READING TEXT:

++++++++++++++++++++

Allie Janoch: And Ryan figured it out, but it took him years. So for us to try to teach other people to do that, in you know, the course of a month or two, turned out to be really, really tough. So we’ve learned that that was not the right thing to do; don’t try to replicate the founder, at least for us.
Allie Janoch: And then the other thing it was just sort of narrowing in on, there’s so many things on your wishlist when you’re hiring anyone. Or what for us were the most important things? And one interesting one that we figured out, was that we want to hire people that are really smart for the sales team. And I think in talking to other founders, and other experienced entrepreneurs, that’s not always an important factor on the sales team.
Allie Janoch: Not that you want to hire a bunch of dummies, but it’s not usually the case that you want someone who’s unusually smart. But for us, we need people to onboard and quickly be able to talk intelligently about this space that they knew nothing about. You know, before they started working for Mapistry and you got to have to have a few extra IQ points to be able to do that.
Harry Stebbings: Can I ask? It is a very complex product. And so when you do ingest someone new into the sales team and they don’t have the domain experience that maybe you or your husband have. Can I ask, what does that onboarding process look like and how do you get them up to speed on such a complex industry in trying to be as short a time as possible?
Allie Janoch: Yeah, we iterated on a lot. It helps that we have as part of our team and as part of our offering to customers, we do offer some services. So we have a lot of people on the team who are really knowledgeable. Also, one of the products that we offer is eLearning. So we have all these courses that we sell to customers. So one of the first things that almost anyone we hire does, is they take those courses.
Allie Janoch: And then one of the things we’re going to start experimenting with soon that I am excited about is that, the first week of a sales hire, they’re going to spend a bunch of time with our CS team and do onboarding. And by doing that onboarding, they’ll learn a lot. And they also spend a lot of time with other people on the sales team. They do a lot of shadowing and that’s super important.
Harry Stebbings: Absolutely. We mentioned the complex sale, and the type of businesses that you do sell to. In terms of rep payback period, how do you think about rep payback period, given that in many cases for these sales it can be a nine to twelve month process in terms of the sale itself?
Allie Janoch: Yeah, I think that we’re still learning on that. I think that it is a long sales cycle. We can’t expect people to be selling at quota in a few months. It’s just unrealistic. But I think for both the salesperson, and for us it’s important to have milestones, so that they feel like they’re being successful and that they understand that they are making progress. Because if it takes six months to close a deal and you’re on month four or five and you’ve only closed a few deals, or that’s can be really demoralizing, not just for the salesperson. And for us, it’s harder to know if they’re succeeding.
Allie Janoch: But we end up having people pitch in and help out with other deals so that they can get a sense of that. And the other thing that we’re going to start doing, I don’t know, what we started to do, is that instead of having individual AEs and SDRs, kind of the more typical setup for a sales team that you see. Is we’re going to do a pod structure; where we’re going to have three people in a pod, they’re all going to be, have a title of AE, and there’s not going to be a designated SDR.

++++++++++++++++++++

ENTRIES PROVIDED:
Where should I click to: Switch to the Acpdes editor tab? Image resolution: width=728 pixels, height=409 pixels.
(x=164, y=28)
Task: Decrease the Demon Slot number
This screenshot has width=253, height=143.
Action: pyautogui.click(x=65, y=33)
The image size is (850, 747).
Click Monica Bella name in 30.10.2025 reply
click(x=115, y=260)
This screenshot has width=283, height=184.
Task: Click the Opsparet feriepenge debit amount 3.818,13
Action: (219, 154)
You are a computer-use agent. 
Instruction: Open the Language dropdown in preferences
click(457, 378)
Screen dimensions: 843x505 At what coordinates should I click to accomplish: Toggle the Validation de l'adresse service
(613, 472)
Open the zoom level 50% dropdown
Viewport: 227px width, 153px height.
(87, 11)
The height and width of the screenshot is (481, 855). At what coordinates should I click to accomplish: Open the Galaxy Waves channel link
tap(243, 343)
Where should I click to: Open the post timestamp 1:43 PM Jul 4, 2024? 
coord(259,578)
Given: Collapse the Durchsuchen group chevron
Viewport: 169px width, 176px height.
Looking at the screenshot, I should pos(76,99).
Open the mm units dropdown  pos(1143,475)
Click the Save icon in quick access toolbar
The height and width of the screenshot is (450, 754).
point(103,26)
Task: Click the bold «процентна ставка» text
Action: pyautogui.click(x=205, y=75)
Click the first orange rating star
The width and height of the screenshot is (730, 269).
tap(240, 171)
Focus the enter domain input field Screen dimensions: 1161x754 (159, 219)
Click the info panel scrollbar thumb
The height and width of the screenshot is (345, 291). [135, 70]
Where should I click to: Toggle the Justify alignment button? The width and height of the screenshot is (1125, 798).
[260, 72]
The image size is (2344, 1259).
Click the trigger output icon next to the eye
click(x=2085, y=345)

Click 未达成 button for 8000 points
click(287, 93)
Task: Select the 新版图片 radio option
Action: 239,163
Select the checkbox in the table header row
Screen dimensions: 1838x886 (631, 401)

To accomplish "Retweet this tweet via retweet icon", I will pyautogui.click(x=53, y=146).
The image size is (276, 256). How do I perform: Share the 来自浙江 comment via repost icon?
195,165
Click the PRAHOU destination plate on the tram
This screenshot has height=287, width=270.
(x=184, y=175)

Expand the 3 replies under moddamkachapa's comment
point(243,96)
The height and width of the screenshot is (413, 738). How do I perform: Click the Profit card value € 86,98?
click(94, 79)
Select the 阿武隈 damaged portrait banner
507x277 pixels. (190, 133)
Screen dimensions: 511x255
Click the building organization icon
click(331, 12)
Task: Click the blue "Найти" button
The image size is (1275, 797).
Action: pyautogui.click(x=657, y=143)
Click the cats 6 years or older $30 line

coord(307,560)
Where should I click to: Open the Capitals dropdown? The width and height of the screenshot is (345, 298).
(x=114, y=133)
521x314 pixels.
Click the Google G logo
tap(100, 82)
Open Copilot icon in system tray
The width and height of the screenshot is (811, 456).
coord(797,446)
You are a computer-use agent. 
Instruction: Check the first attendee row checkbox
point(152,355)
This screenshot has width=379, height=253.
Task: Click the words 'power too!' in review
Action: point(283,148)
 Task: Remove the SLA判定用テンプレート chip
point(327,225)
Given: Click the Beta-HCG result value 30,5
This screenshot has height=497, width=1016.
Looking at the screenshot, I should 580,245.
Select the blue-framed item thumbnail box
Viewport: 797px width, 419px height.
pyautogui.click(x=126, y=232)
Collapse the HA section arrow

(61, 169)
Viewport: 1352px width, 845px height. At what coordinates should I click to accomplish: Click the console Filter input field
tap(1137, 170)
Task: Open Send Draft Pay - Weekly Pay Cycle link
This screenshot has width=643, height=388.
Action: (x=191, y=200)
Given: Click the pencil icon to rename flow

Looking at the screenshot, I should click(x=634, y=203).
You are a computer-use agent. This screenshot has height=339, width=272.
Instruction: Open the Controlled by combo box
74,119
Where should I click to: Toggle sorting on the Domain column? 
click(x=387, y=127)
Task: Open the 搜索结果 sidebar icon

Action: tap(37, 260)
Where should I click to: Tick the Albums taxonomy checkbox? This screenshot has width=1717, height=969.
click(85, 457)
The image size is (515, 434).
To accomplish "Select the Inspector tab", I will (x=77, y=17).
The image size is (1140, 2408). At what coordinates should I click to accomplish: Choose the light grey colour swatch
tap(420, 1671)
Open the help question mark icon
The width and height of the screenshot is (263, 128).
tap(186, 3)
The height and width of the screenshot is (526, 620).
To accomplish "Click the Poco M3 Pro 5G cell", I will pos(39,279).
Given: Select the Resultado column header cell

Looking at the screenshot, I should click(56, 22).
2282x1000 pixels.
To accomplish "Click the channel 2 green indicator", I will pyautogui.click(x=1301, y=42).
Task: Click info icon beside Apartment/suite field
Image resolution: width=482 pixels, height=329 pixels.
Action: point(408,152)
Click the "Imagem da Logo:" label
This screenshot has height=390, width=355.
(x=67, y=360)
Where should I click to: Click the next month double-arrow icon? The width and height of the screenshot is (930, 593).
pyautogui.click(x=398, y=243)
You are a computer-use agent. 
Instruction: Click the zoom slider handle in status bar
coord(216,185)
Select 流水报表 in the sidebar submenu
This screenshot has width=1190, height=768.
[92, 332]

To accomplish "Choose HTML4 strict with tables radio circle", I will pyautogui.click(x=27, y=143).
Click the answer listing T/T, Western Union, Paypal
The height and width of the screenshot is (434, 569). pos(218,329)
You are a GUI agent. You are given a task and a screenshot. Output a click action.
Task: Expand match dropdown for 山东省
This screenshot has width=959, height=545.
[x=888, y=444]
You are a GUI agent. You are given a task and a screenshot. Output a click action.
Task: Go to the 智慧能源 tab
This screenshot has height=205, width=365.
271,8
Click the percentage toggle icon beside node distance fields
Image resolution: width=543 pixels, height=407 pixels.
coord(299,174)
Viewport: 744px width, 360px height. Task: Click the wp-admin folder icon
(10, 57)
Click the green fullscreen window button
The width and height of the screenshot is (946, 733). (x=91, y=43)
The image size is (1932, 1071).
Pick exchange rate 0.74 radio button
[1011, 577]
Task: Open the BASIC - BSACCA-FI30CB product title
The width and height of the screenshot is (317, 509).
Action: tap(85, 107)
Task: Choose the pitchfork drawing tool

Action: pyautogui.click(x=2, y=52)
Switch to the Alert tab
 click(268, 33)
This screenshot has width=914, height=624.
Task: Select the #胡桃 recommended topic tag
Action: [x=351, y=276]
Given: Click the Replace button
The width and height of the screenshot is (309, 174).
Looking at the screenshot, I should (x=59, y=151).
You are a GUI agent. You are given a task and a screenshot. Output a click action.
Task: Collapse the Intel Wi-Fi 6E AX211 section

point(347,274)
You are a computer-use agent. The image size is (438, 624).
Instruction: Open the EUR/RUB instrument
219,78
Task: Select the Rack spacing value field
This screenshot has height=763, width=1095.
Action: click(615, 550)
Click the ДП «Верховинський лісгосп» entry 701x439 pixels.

++++++++++++++++++++

TASK SET:
1) According to the interview transcript, how many people will be in each sales pod, and what title will they all have?
2) Copy word for word everything in the interview transcript from "Allie Janoch: And Ryan" down to "least for us.".

LIST OF SOLUTIONS:
1) Three people, all with the title of AE.

2)
Allie Janoch: And Ryan figured it out, but it took him years. So for us to try to teach other people to do that, in you know, the course of a month or two, turned out to be really, really tough. So we’ve learned that that was not the right thing to do; don’t try to replicate the founder, at least for us.